Brought to you by the friends of and contributors to VoegelinView!

 

Michael Henry (St. John’s University)

Michael Walsh’s The Fiery Angel: Art, Culture, Sex, Politics, and the Struggle for the Soul of the West

Walsh her continues his effort to restore an appreciation for Western Civilization and counter those who profess to hate it by focusing on showing how the Heroic Narrative lies at its heart.  In this book he concentrates on analyzing the arts but he also discusses the damage cause by the Frankfurt School.

James V. Schall’s The Universe We Think In

The incomparable Father Schall’s reflections on our place in the universe.

 

Grant Havers (Trinity Western University)
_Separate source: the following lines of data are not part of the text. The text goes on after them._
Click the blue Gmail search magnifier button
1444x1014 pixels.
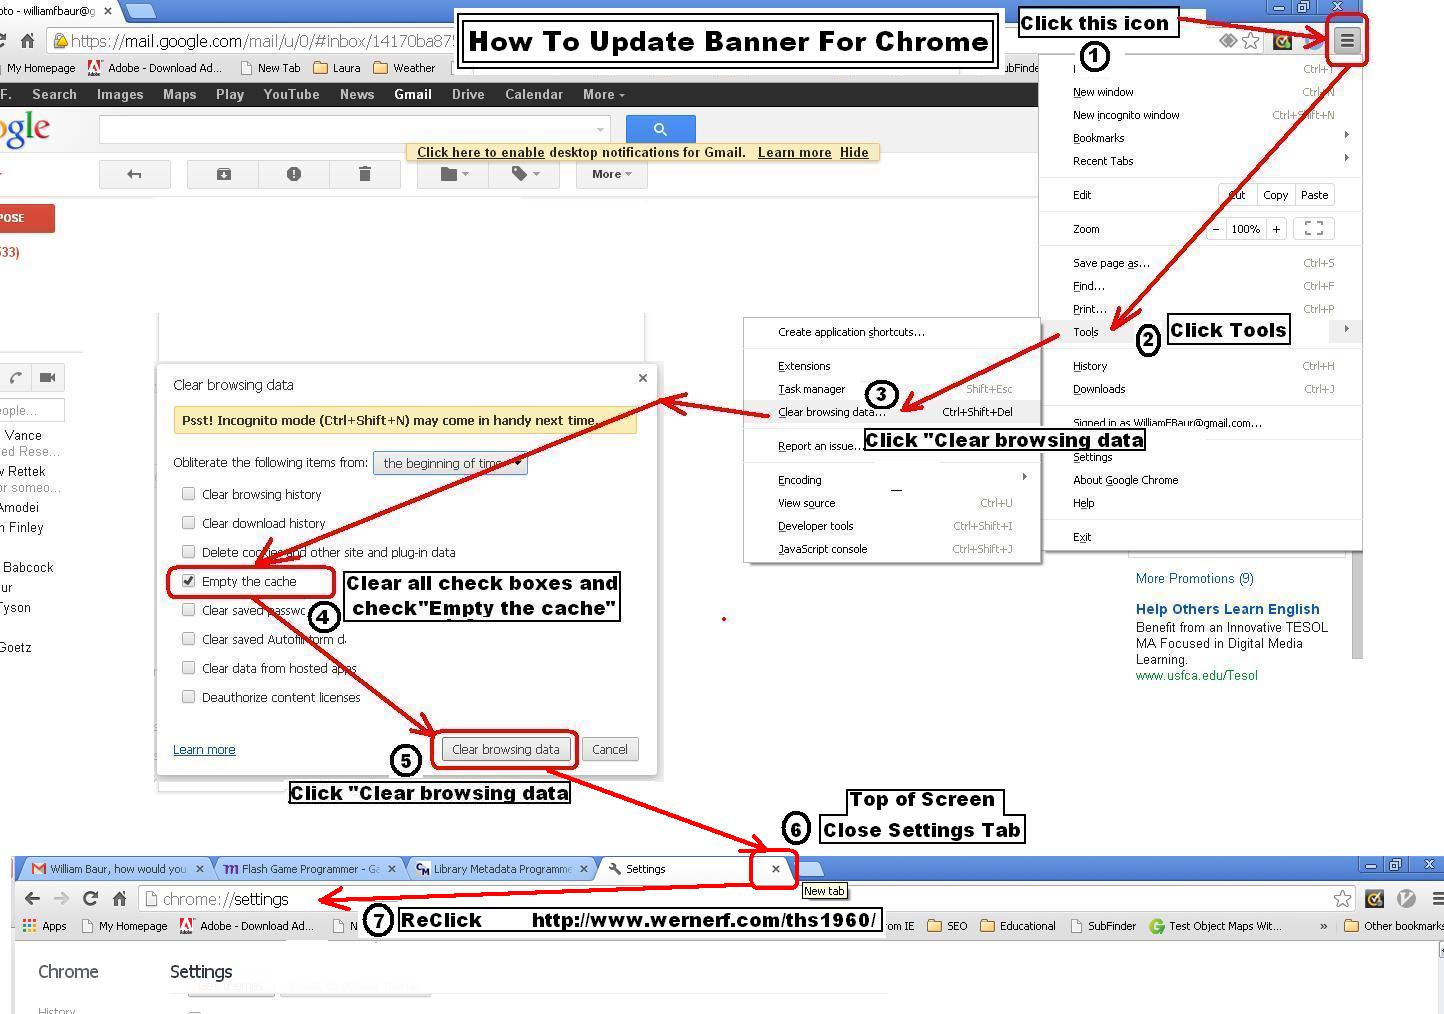click(660, 129)
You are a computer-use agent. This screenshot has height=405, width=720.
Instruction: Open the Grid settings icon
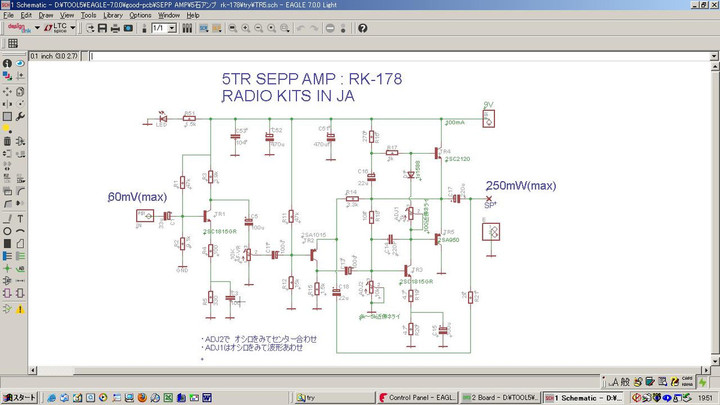[13, 44]
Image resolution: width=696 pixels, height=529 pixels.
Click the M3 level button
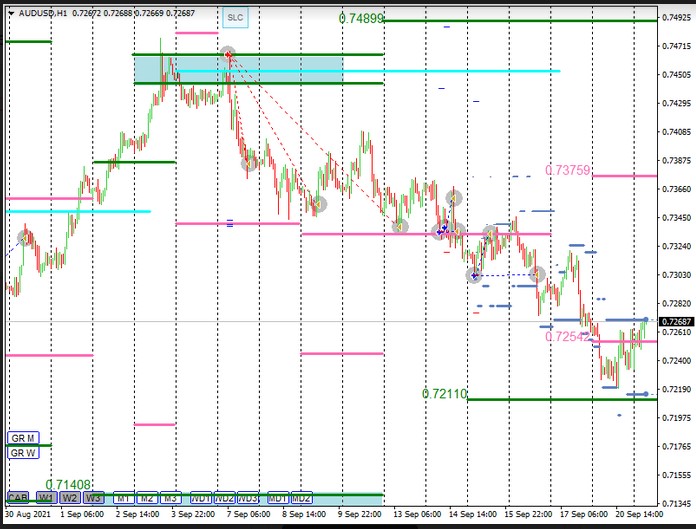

John Bloxham’s Ancient Greece and American Conservatism: Classical Influence on the Modern Right

Bloxham, who is a classicist, provides a very informative and thoughtful assessment of the many ways in which intellectuals on the post-WW 2 American Right have used (and misused) ancient Greek political philosophy to advance their own political agenda.

Travis Smith’s Superhero Ethics

In his creative and insightful comparison of comic book heroes from the Marvel and DC universes, Smith shows how these modern mythologies raise timeless questions about the meaning of justice, human nature, and power.

John von Heyking’s Comprehensive Judgment and Absolute Selflessness: Winston Churchill on Politics as Friendship

Our very own John von Heyking brilliantly demonstrates how the greatest leader of the twentieth century helps us understand friendship as the key to success in politics and statesmanship.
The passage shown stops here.